Fetih Suresi 18. ayeti ne anlatıyor? Fetih Suresi 18. ayetinin meali, Arapçası, anlamı ve tefsiri...

Fetih Suresi 18. Ayetinin Arapçası:

لَقَدْ رَضِيَ اللّٰهُ عَنِ الْمُؤْمِن۪ينَ اِذْ يُبَايِعُونَكَ تَحْتَ الشَّجَرَةِ فَعَلِمَ مَا ف۪ي قُلُوبِهِمْ فَاَنْزَلَ السَّك۪ينَةَ عَلَيْهِمْ وَاَثَابَهُمْ فَتْحًا قَر۪يبًاۙ

Fetih Suresi 18. Ayetinin Meali (Anlamı):

Muhakkak ki Allah, Hudeybiye’de o ağacın altında sana bey‘at ettikleri sırada o mü’minlerden râzı oldu. Onların kalplerindeki ihlâs, temiz niyet ve içten bağlılığı gördü; bu sebeple üzerlerine sekînet, huzur ve itminân indirdi. Onları yakında gerçekleşecek bir fetihle mükâfatlandırdı.

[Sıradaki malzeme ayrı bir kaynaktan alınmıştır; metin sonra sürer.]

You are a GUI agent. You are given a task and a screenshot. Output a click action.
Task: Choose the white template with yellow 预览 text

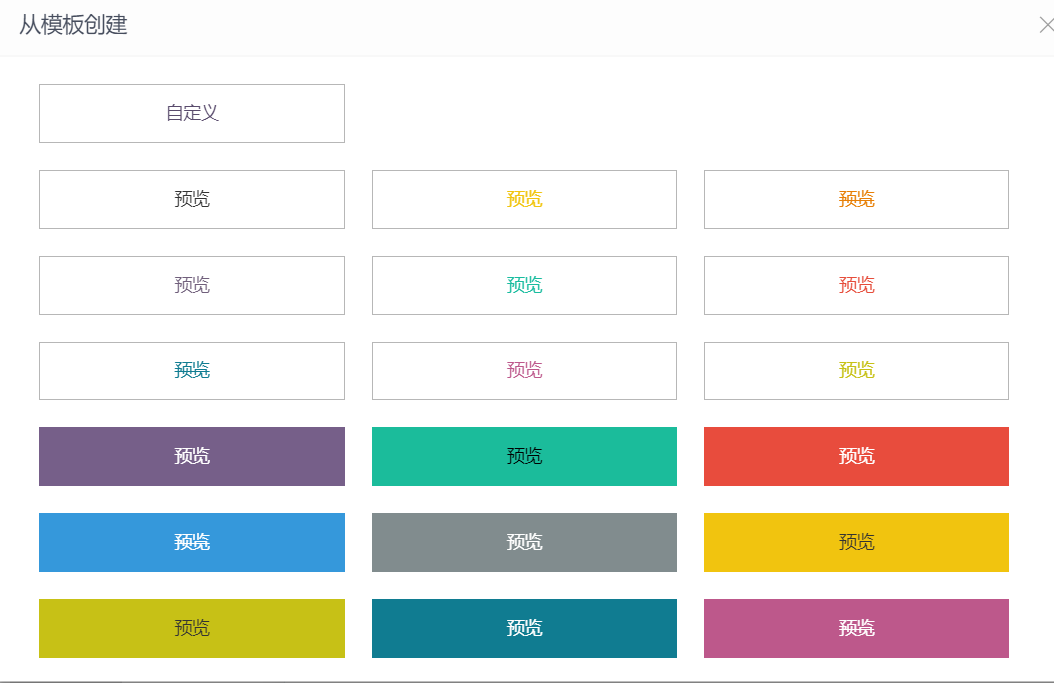524,199
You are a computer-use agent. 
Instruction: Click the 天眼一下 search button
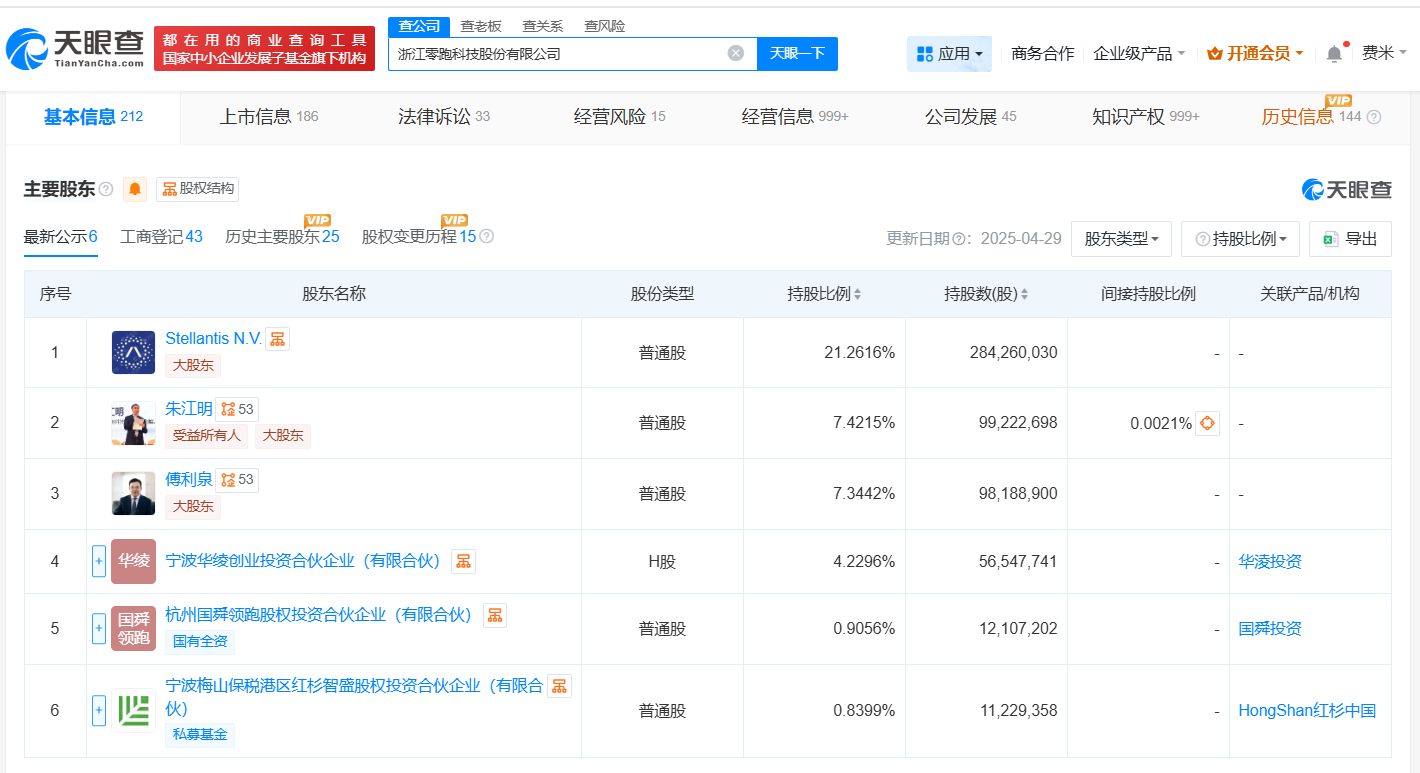coord(797,54)
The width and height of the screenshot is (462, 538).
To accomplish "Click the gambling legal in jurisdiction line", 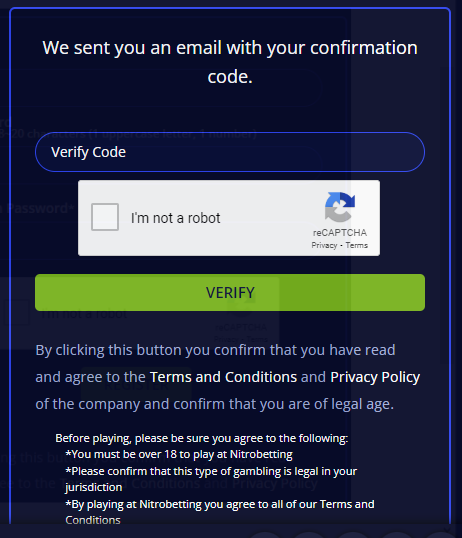I will click(x=211, y=479).
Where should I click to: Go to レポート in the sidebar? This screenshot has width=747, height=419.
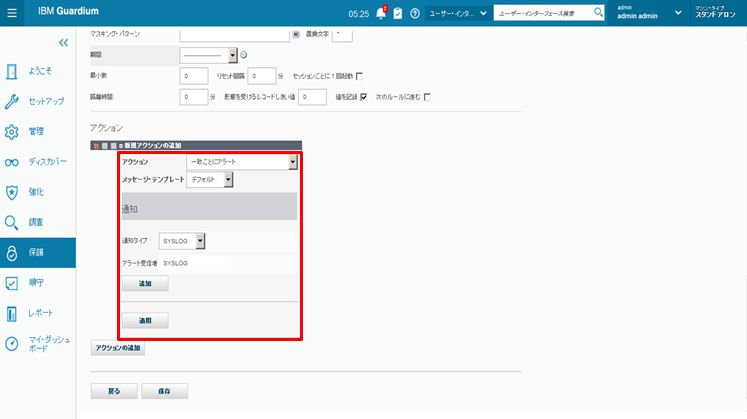(41, 313)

Fetih Suresi 18. Ayetinin Tefsiri:

Sûrenin 10. âyetinde de işaret edildiği üzere Hudeybiye’de bir ağaç altında mü’minler, Rasûl-i Kibriyâ (s.a.s.)’e Allah yolunda ölünceye kadar savaşmaya söz verdiler. Efendimiz (s.a.s.)’in mübârek ellerini tutarak bey‘at ettiler. Bu bey‘ate, بَيْعَةُ الرِّضْوَانِ (Bey‘atü’r-Rıdvân) ya da “Hudeybiye Bey’ati” denildi. Âyet-i kerîmede de haber verildiği üzere, bu bey‘at, ashâb-ı kirâmın, Cenâb-ı Hakk’ın yüce rızâsını kazanmalarına vesîle ol­du[1]. Burada haber verilen “yakın fetih”ten maksadın, Hayber’in fethi olduğu görüşü hakimdir. Gerçekten müslümanlar kısa bir zaman sonra Hayber’i fethettiler ve orada pek çok ganimet elde ettiler. Böylece Allah, müslümanlara va‘dettiği fetihlerin ilkini bahşetmiş oldu. Bununla Hayberlilerin müttefiki olan Esed ve Gatafan kabilelerinin de müslümanlara hücumlarını önledi. Hudeybiye anlaşması ile de Mekkelilerin taarruzu önlenmiş oldu. Böylece müslümanlar bir taraftan düşman taarruzlarından emniyete kavuşturuldukları gibi, bir taraftan da onlara fetihlerin kapıları aralanmaya başlamış oldu. Bu sebepledir ki, müslümanlara ileride kıyamete kadar daha çok fetihler yapacakları ve ganimetler elde edecekleri müjdelenmiş; bu yüzden Hudeybiye’ye “Fetihlerin Anahtarı” ünvanı verilmiştir.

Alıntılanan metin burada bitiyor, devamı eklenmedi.